Inventions: Each paragraph details one invention
COMPASS | MEDICINE | GUNPOWDER | PRINTING | PAPER | EMBROIDERY | SILK
· People of Zheng and Qin Dynasty
The compass may have been used during the 3rd century B.C., or perhaps, if old tales have any validity, even 300 years earlier. The earliest documentation that comes from the use of the compass was found in the 3rd century. "When the people of the State of Zheng go out in search of jade, they carry a south pointer with them so as not to lose their way in the mountains." This quote was one of the earliest documentation which tell the use of a tool which they used to find their way of getting back home and not getting lost in their travels. The worlds first compass was first made in China during the Qin dynasty (221-206 B.C.), by balancing a piece of loadstone carved in the shape of a laddle on a round, bronze plate. The first person to use this tool was Zheng He (1371-1435), a moslem from the Yunnan province. By order of the emperor he made seven ocean voyages between 1405 and 1433.
· Zhou Dynasty
Chinese medicine was not found by a single person. On the contrary, it was a effort made by several people which contributed to the advancement in this field. The Book of Rites, a manual for ceremonies written in the Zhou dynasty (11th c.-256 B.C.), records the court physicians' division of medical teaching into internal medicine, surgery, nutrition and veterinary practice. The Yellow Emperor's Canon of Internal Medicine, which appeared during the Warring States period (475- 221 B.C.), systematically presented what was known in China of physiology, pathology, diagnostics, treatment and preventive medicine. Bian Que, a noted doctor at that time, was the first man in the world to use the pulse for diagnosis. In the first century came Shen Nong's Cannon on Materia Medica, China's earliest book on pharmacology compiled systematically. Hua Tuo was also a famous doctor in the 2nd century, that applied an anesthetic powder in abdominal surgery.

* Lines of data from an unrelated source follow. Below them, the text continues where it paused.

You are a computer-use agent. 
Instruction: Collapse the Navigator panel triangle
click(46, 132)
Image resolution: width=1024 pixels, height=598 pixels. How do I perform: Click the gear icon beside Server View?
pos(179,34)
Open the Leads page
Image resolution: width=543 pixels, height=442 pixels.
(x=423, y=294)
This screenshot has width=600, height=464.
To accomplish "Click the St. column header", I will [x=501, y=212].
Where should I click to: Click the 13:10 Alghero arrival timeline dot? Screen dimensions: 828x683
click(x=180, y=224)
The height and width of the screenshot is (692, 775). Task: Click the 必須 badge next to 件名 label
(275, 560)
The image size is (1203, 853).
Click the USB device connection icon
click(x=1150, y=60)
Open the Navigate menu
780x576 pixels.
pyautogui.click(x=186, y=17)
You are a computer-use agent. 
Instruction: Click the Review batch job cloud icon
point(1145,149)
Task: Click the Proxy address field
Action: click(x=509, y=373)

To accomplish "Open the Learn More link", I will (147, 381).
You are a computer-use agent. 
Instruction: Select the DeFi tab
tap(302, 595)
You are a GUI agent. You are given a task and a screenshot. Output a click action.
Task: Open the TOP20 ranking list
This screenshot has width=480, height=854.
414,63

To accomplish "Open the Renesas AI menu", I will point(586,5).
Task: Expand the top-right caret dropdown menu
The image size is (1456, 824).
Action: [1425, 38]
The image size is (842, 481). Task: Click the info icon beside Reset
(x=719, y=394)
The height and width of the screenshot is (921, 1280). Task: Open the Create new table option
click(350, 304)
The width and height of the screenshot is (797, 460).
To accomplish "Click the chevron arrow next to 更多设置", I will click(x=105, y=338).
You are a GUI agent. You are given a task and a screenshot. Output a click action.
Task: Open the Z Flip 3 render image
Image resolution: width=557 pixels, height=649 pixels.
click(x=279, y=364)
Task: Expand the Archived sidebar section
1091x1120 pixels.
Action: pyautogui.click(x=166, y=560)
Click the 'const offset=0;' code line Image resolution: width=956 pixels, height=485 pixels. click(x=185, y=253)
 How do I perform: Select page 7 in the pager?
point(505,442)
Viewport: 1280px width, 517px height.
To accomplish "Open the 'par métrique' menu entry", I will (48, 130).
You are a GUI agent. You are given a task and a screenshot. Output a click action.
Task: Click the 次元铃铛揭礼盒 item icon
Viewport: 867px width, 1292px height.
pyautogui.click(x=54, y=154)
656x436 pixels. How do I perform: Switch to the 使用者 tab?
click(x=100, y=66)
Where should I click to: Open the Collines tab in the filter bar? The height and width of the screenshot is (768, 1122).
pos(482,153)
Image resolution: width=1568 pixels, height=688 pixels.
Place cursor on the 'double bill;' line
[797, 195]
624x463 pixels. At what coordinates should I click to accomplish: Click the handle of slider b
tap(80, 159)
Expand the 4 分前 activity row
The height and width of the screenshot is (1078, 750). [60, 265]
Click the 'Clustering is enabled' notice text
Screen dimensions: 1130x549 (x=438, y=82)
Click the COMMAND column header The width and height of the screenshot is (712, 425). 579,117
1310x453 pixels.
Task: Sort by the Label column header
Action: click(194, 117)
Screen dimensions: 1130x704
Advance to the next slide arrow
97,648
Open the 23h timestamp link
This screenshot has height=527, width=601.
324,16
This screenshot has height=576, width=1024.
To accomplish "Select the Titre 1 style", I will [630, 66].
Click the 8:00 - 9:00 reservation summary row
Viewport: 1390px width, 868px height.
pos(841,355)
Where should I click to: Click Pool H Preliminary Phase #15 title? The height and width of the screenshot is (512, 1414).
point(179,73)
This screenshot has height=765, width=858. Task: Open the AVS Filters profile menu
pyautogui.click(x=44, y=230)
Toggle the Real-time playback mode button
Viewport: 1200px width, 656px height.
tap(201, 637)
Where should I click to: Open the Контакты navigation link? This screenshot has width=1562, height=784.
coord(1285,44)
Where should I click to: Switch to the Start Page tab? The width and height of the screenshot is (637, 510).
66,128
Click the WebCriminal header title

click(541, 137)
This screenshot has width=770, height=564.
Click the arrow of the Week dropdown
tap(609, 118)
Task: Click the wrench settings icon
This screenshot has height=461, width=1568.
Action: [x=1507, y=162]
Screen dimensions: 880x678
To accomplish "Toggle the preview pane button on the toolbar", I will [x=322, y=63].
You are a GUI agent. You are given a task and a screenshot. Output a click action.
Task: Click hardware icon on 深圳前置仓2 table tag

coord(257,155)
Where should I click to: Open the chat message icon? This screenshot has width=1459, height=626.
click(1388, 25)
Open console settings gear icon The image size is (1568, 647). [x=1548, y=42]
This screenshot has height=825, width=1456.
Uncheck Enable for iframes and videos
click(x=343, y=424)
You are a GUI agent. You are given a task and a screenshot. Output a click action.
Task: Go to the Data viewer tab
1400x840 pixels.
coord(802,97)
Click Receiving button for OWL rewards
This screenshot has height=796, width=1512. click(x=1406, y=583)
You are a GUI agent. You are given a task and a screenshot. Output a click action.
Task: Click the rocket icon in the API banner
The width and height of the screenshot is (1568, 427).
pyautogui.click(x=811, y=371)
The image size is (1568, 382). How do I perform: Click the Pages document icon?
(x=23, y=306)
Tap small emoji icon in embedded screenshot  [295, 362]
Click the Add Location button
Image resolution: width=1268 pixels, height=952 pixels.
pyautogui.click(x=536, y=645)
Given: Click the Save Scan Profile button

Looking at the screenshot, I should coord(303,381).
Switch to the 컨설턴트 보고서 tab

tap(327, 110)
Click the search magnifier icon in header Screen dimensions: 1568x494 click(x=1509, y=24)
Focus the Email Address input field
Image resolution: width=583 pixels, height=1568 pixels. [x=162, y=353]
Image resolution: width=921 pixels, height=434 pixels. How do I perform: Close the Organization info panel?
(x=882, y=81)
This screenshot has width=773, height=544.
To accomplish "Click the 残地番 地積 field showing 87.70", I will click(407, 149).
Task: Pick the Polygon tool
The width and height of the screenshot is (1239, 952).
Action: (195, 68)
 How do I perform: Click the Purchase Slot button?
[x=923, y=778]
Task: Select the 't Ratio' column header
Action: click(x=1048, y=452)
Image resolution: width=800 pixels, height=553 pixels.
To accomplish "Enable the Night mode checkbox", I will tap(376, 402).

· Warring States and Taoist Alchemists
Taoist alchemists were some of the most important contributors to the invention of Gunpowder. However, many different groups and individuals can be named as contributors to this invention. During the reign of Emperor Wu Di (156-87 B.C.) of the Han dynasty extensive research was done on Eternal life and some of the substances used by the alchemists were sulphur and saltpeter, and as a result many fires were started. Wei Boyang was a famous alchemist that wrote a book called Book of the Kinship of the Three with enormous amount of information. By the 8th century in the mid Tang dynasty, the potentialities of sulphur and saltpeter when combined with charcoal were realized as the alchemists discovered an explosive mixture which was called huoyao or gunpowder
· Tang Dynasty and Bi Sheng
The technique of printing with carved wood blocks appeared about the 7th century, early in the Tang dynasty. Block printing reached it's golden age during the Song dynasty which was in the years 960-1279 as the imperial patronage encouraged the publication of large numbers of books by the central and local governments. Movable type was first invented by Bi Sheng of the Song dynasty between the years 1041 and 1048. This invention was recorded by his contemporary Shen Kuo which recorded it in his Dreampool Essays. During the 13-14th centuries, the agriculturist Wang Zhen made an important contribution to the development of movable type printing.
Paper (Han Dynasty)
Although it is recorded that the Han Dynasty (202 BC – AD 220) court eunuch Cai Lun (c. 50–AD 121) invented the papermaking process and established the use of new raw materials used in making paper, ancient padding and wrapping paper artifacts dating to the 2nd century BC have been found in China, the oldest example of paper being a map from Fangmatan, Tianshui; by the 3rd century, paper as a writing medium was in widespread use, replacing traditional but more expensive writing mediums such as strips of bamboo rolled into threaded scrolls, scrolls and strips of silk, wet clay tablets hardened later in a furnace, and wooden tablets (use of oracle bones as a writing medium died out after the Shang Dynasty).The earliest known piece of paper with writing on it was discovered in the ruins of a Chinese watchtower at Tsakhortei, Alxa League, where Han Dynasty troops had deserted their position in AD 110 following a Xiongnu attack. In the papermaking process established by Cai in 105, a boiled mixture of mulberry tree bark, hemp, old linens, and fish nets created a pulp that was pounded into paste and stirred with water; a wooden frame sieve with a mat of sewn reeds was then dunked into the mixture, which was then shaken and then dried into sheets of paper that were bleached under the exposure of sunlight; K.S. Tom says this process was gradually improved through leaching, polishing and glazing to produce a smooth, strong paper.
One of China's greatest contributions to the world was the production of raw silk and the raising of silkworms. Legend says that Lei Zu, the wife of the Yellow Emperor of Chia was sitting under the mulberry trees in the garden of her palace when she suddenly heard a rustling in the leaves. As she looked up, she saw silkworms spinning their cocoons. So she took one in her hand and found that the silken thread was shining, soft and flexible. She then thought that if she could wind the silken thread off and weave into clothes, it would create a very beautiful cloth.